Pavoletti non dimentica: "Al Picchi eravamo fortissimi, Simonti un padre"

02.02.2022 23:07 di Giovanni Marino   vedi letture
Pavoletti non dimentica: "Al Picchi eravamo fortissimi, Simonti un padre"

Livorno – Una grande soddisfazione per il Picchi Livorno è giunta da un suo ex calciatore, Leonardo Pavoletti, oggi giocatore di Serie A e attaccante di grido del Cagliari, da tempo nel giro della Nazionale italiana, che ha mostrando ancora una volta di essere molto attaccato a Livorno, sua città natale, ricordando i trascorsi nella società che porta il nome di Armando Picchi e che lo ha lanciato nel calcio di vertice.

“Nella diretta su Twitch con Dazn il bomber Leonardo Pavoletti ha ricordato gli inizi della sua carriera quando vestì la nostra maglia arrivando a rappresentare anche un punto fisso della prima squadra, prima di spiccare il volo che lo ha portato fino alla Nazionale.

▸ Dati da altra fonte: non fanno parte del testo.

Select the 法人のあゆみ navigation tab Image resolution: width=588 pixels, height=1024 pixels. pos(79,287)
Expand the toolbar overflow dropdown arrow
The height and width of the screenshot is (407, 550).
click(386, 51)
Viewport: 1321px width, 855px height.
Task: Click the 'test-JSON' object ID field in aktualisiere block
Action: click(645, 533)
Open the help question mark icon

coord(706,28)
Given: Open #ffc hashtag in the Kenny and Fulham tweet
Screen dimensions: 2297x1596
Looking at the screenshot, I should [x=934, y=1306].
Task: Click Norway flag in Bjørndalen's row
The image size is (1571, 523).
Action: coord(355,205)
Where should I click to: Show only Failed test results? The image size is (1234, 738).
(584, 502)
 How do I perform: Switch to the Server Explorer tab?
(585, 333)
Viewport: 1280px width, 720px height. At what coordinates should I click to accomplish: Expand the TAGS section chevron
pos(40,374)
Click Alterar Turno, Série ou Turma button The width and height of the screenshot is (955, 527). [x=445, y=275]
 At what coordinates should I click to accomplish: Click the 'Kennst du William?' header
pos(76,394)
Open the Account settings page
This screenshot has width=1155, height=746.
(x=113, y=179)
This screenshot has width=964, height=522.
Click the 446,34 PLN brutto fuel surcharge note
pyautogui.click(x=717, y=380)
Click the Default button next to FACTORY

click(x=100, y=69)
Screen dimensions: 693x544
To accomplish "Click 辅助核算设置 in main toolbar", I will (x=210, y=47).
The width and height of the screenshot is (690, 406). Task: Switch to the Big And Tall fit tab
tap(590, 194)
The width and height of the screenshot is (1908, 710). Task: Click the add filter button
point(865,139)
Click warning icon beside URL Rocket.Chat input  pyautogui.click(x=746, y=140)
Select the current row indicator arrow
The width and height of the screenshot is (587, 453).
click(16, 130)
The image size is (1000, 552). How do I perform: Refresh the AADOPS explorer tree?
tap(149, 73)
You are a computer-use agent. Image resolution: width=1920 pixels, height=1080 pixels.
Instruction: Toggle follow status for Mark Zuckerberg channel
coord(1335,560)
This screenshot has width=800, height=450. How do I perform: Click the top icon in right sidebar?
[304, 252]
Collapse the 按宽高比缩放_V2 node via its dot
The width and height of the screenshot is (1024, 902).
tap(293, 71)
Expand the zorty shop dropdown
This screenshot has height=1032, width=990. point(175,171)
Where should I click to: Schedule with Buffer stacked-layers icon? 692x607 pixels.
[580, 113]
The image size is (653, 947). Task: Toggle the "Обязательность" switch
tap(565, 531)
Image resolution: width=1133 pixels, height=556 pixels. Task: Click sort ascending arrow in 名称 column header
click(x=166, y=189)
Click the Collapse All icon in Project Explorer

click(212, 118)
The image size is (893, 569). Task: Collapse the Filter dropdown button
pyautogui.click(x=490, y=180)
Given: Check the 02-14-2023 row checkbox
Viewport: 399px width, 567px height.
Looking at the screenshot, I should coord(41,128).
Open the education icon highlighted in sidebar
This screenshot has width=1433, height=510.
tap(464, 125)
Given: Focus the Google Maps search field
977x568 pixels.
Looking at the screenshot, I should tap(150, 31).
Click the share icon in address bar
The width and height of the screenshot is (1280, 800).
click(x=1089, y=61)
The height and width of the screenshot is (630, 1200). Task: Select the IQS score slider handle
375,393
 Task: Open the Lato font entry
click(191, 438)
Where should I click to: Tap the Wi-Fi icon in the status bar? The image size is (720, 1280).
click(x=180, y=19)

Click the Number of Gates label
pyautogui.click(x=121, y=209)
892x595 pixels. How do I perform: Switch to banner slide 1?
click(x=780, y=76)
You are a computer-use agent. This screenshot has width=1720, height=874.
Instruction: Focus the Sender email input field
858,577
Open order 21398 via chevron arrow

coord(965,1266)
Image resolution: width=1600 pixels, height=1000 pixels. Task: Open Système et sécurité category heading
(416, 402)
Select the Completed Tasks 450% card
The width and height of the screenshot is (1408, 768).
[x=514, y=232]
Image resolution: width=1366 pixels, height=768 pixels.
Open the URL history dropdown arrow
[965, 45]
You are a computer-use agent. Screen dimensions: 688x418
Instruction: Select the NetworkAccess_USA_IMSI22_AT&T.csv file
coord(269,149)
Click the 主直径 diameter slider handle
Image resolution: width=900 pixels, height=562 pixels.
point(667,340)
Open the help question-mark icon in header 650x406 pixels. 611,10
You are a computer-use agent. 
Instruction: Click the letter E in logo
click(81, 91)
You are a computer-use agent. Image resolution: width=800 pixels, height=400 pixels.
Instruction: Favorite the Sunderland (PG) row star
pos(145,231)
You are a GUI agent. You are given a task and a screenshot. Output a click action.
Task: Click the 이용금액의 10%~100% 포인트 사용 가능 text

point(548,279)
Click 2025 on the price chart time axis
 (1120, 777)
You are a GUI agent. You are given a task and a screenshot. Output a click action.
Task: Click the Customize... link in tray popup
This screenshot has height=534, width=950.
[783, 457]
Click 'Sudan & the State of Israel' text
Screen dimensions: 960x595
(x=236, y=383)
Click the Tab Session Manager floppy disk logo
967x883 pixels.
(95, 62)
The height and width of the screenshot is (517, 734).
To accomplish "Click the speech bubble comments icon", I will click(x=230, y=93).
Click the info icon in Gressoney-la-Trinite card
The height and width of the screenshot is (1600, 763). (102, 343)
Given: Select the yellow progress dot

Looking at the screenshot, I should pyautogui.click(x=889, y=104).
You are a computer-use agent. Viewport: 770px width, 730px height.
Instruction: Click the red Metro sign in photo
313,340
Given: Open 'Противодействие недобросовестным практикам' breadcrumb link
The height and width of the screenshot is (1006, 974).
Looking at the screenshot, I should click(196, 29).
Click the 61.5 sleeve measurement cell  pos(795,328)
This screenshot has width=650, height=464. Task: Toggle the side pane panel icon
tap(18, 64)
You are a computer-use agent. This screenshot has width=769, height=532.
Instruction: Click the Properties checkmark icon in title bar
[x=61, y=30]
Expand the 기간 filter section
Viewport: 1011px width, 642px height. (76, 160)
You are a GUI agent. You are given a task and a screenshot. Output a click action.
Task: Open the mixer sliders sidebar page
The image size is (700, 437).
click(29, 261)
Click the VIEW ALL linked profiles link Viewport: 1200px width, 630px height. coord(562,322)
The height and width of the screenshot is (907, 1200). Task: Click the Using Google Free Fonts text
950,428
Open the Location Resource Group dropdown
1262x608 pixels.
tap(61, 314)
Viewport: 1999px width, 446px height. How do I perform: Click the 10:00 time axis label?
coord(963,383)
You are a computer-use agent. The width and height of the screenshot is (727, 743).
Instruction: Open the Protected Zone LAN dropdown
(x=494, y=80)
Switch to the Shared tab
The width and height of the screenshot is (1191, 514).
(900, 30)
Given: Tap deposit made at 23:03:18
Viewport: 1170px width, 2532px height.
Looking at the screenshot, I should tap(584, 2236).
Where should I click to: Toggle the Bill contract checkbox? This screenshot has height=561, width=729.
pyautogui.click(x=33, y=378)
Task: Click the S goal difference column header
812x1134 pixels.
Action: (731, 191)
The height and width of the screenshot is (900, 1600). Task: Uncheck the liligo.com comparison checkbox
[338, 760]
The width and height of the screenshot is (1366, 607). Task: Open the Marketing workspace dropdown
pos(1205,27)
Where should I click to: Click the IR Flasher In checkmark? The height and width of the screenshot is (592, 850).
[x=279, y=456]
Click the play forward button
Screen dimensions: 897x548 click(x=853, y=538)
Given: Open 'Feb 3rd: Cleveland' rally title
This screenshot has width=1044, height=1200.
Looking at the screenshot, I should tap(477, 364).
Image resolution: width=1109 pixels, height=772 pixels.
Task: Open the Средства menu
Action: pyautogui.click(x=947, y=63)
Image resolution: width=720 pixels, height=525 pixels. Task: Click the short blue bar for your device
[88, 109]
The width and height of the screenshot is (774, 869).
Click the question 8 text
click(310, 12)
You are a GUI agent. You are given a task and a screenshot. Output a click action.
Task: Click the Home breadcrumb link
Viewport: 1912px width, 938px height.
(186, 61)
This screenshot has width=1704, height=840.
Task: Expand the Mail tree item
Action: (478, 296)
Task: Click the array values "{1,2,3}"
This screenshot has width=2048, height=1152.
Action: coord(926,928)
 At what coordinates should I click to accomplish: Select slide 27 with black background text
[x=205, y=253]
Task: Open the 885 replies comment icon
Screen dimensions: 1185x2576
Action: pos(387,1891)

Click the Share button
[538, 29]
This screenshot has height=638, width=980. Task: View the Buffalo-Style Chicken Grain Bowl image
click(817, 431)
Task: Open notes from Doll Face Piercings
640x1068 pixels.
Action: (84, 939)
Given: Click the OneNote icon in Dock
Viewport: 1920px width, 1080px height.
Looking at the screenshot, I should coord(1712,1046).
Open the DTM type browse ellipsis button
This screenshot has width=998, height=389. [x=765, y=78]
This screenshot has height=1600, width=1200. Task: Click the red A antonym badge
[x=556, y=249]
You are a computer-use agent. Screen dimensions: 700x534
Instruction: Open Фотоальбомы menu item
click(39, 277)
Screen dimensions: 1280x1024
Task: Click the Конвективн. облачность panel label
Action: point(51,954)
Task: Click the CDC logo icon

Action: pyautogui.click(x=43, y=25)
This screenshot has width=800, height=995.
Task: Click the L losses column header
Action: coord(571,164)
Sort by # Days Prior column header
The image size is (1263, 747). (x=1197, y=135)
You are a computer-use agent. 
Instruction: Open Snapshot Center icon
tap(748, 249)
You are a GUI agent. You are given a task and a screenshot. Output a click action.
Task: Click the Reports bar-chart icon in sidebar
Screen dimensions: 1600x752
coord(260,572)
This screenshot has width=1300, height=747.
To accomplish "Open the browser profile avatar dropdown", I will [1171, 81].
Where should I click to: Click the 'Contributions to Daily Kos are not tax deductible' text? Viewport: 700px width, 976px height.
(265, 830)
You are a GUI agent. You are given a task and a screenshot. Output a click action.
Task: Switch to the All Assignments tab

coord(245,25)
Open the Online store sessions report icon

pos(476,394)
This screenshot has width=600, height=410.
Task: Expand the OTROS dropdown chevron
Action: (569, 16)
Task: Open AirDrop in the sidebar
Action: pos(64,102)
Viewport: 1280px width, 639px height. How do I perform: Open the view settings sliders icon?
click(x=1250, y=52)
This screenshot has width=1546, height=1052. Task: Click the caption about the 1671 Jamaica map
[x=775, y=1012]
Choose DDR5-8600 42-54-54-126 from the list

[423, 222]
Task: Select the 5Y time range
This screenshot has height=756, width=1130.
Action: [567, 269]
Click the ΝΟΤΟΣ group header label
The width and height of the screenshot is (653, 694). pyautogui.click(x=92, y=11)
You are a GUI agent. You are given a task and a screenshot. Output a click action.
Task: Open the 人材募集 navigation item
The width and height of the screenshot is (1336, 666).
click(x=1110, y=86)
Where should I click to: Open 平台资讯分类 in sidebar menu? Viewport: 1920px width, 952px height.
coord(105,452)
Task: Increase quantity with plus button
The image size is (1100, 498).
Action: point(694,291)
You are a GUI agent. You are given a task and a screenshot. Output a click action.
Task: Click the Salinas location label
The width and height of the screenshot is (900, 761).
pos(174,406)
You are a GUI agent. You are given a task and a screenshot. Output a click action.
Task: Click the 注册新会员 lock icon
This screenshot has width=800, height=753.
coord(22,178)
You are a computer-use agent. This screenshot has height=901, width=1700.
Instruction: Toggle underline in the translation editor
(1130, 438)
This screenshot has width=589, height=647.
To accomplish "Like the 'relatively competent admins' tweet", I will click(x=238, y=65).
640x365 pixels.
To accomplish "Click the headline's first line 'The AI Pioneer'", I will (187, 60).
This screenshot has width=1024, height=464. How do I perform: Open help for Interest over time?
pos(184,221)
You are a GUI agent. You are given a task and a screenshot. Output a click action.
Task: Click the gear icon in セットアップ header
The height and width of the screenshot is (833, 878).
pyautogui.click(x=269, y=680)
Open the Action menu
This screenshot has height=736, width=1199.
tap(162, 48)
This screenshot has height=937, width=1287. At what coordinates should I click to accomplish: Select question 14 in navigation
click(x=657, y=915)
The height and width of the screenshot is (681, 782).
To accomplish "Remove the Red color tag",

Senza dimenticare il mitico Mario Simonti, per tutti Cicio, un’istituzione del calcio labronico”, scrive la società di Banditella su proprio profilo Facebook, che ringrazia: “Grande Leo, orgoglio bianco-amaranto”.

Leonardo Pavoletti, 34 anni, vero e proprio attaccante da area di rigore, da parte sua aveva affermato: “Il Picchi dei classe '88 era una squadra fortissima. Vincevamo qualsiasi torneo in quegli anni. C'erano giocatori di talento e un allenatore come Mario Simonti che sapeva gestirci al meglio. Per noi è stato un padre”.

Pavoletti, dopo aver lasciato il Picchi nel 2008 per andare al Viareggio, è presto arrivato in Serie C, in B e quindi in Serie A. Ha giocato con Pavia, Juve Stabia, Casale, Lanciano, Sassuolo, Varese, Genoa, Napoli ed infine Cagliari, dove ormai è un punto di riferimento da cinque anni.